Dainty Dresses: Smockin' Dots
I've been wanting to make some vintage style dresses for Natalie for quite a while now. Does it get more vintage than hand smocked little dresses out of dainty little prints?
The purpose of smocking is to gather the fabric effectively, and in some cases, create elasticity or stretch in the garment. These days, most "smocking" is actually shirring with elastic thread. I've done that before, but I wanted the vintage feel of hand smocking.
I didn't know a single thing about smocking heading into this project. And I had a little trouble finding helpful information and tutorials at first. Did you know that there are different types of smocking? There is English smocking, where you start out with your fabric already pleated, and then embroider on top of the pleating to create the smocked design. They can get quit intricate or stay quite simple. The best tutorial I found is here.
There is also North American or Canadian smocking, where you start out with just a grid on your fabric and you gather and make pleats as you go.

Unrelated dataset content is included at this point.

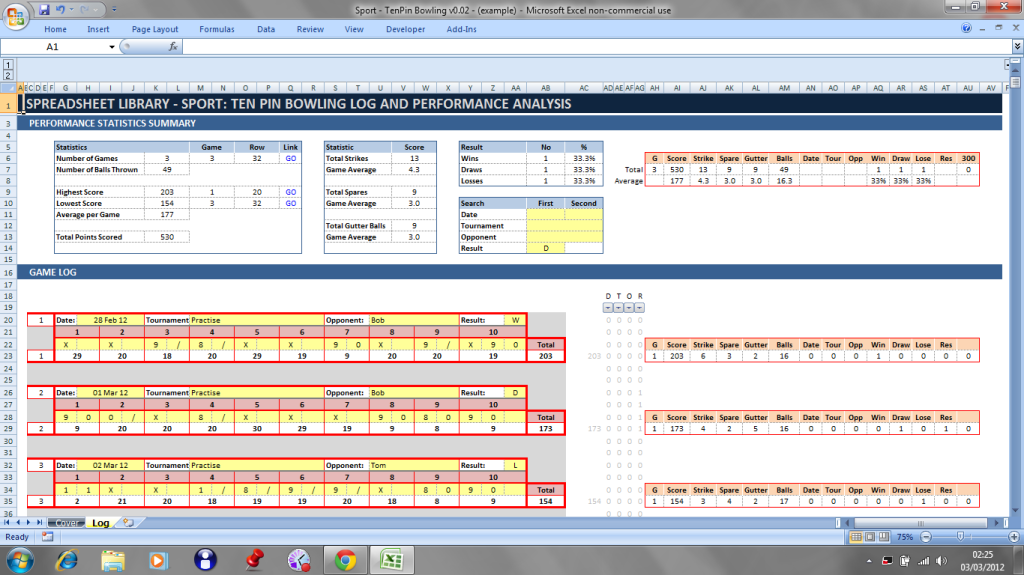1024x575 pixels.
Task: Open Internet Explorer from the taskbar
Action: pos(67,558)
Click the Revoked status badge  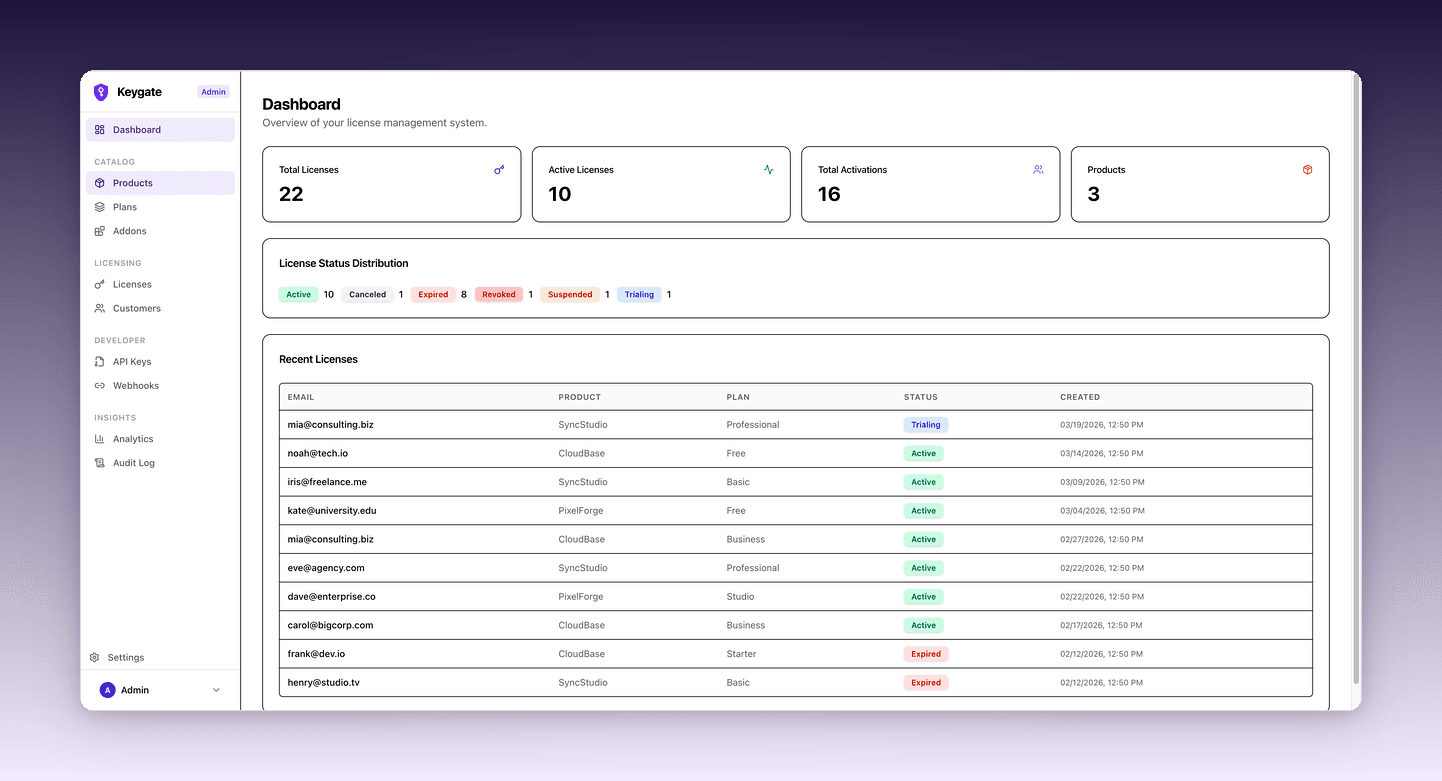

Traditionally, prints that already had a grid on them, like gingham and swiss dots were used. This is also called counterchange smocking.
For this dress I used a honeycomb smocking technique, which is North American style smocking. This is the tutorial I used.
Since I loathe doing buttons and buttonholes, I used snaps instead, at least it works with the white dot print.
I adore this sweet little dress, and loved spending the time smocking the top by hand.
You can easily adapt a dress pattern you already have for the honeycomb smocking technique by doubling the width of the pattern front, keeping with the proportions of the pattern. Since the smocking is doing the gathering of the skirt for you, you'll also want to cut the front of the dress to length.
.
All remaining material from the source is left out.